Catholic World News News Feature
Benedict: What's in a name? April 19, 2005
Upon his election to the pontificate, Cardinal Joseph Ratzinger indicated that he wished to be known by the name: Pope Benedict XVI.
The new Pope's choice is clearly meant in homage to St. Benedict (480- 547), who was named the patron saint of Europe by Pope Paul VI in 1964, for his prodigious efforts to spread Christian culture throughout Europe by means of "the Cross, the book, and the plough." The religious order founded in Italy by St. Benedict-- the Benedictines-- spread quickly throughout the continent and had a formative influence upon the culture of Christendom. The Rule of St. Benedict, regulating the monks in a life that combined work and prayer, is among the foundational documents of Western civilization.
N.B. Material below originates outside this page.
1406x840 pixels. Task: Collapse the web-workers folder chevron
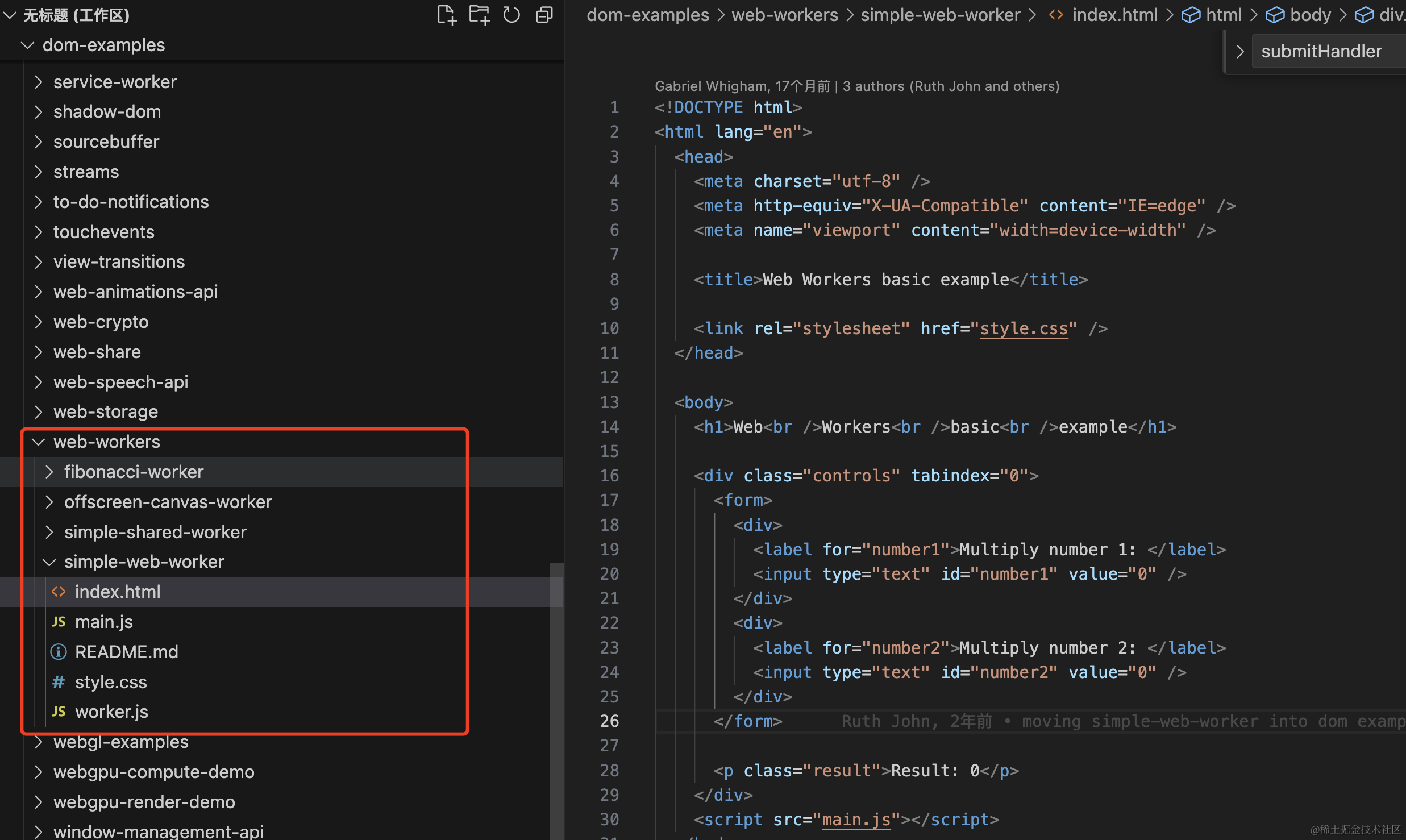pyautogui.click(x=39, y=442)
The first Pope to take the name Benedict reigned from 575 to 579. The most recent, Benedict XV, was born in Genoa as Giacomo della Chiesa in 1854, and died in Rome in 1922. The successor to Pope Pius X, now a canonized saint, Pope Benedict XV is remembered today primarily for having promulgated the first complete Code of Canon Law in 1917; the code remained in force until it was supplanted by the new Code approved by the late Pope John Paul II in 1983. Pope Benedict XV was much less successful in his valiant but fruitless efforts to promote a peaceful resolution of the conflicts that begot World War I.
In the history of the papacy, only John has been chosen more times (23) than Benedict as the name by which a new Pope will be known. By taking that name, the new Pontiff puts "Benedict" just ahead of "Gregory," since there have been 15 popes by the latter name.